[Records supplied]
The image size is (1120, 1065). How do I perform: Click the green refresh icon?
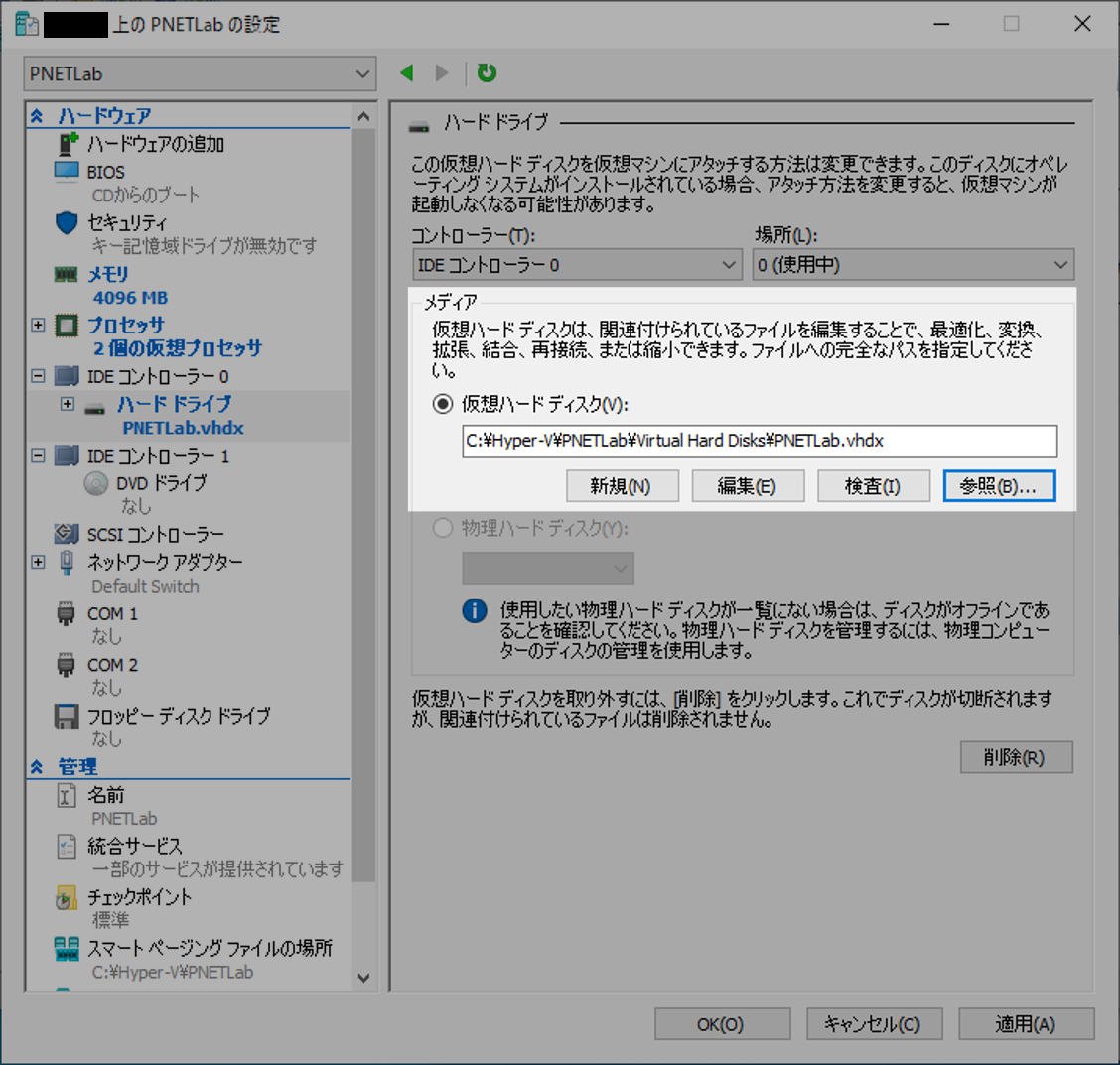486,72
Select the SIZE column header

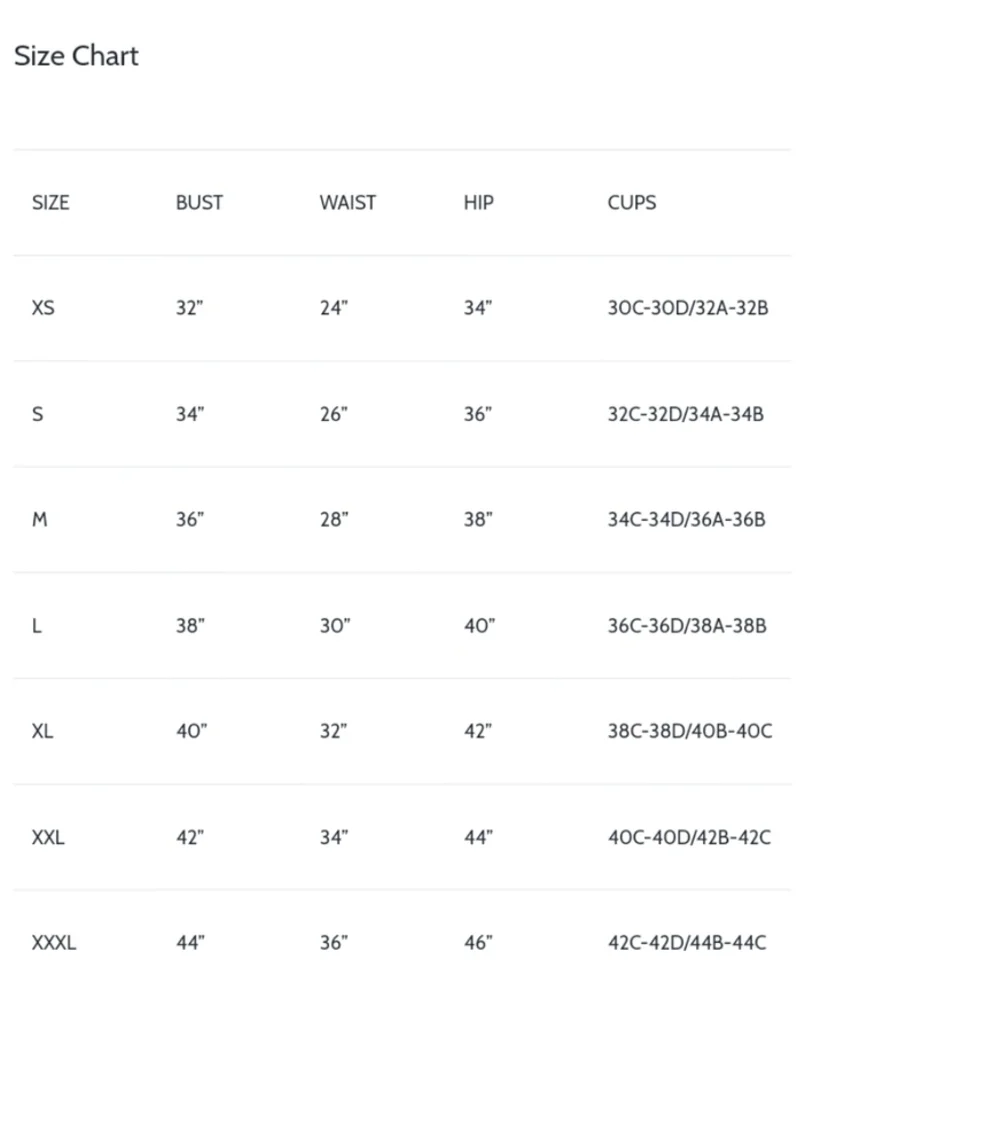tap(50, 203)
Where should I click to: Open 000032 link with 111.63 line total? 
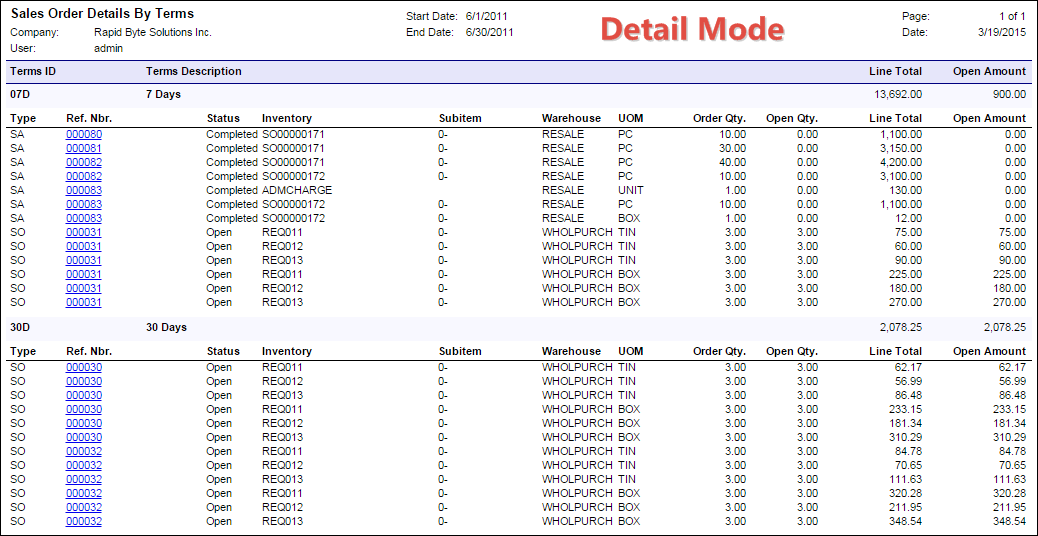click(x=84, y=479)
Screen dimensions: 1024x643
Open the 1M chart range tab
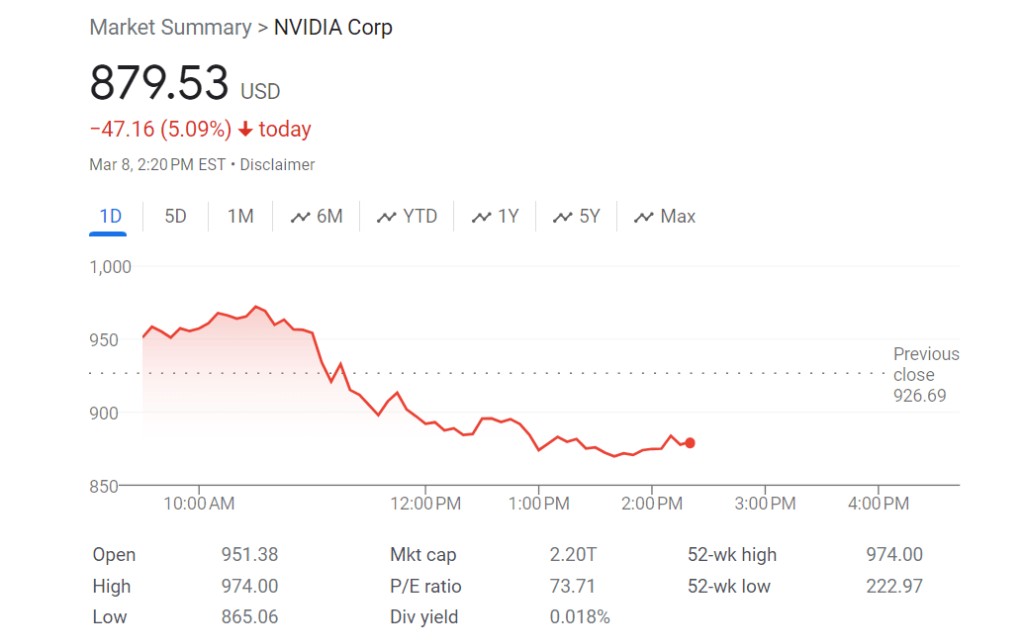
[/Records supplied]
Activity: Set down the records precisely as they appear. Any picture stays out.

Result of the exercise:
The image size is (1120, 1065). How do I perform: Click the green refresh icon?
486,72
Select the SIZE column header

tap(50, 203)
Where should I click to: Open 000032 link with 111.63 line total? 
click(x=84, y=479)
Screen dimensions: 1024x643
Open the 1M chart range tab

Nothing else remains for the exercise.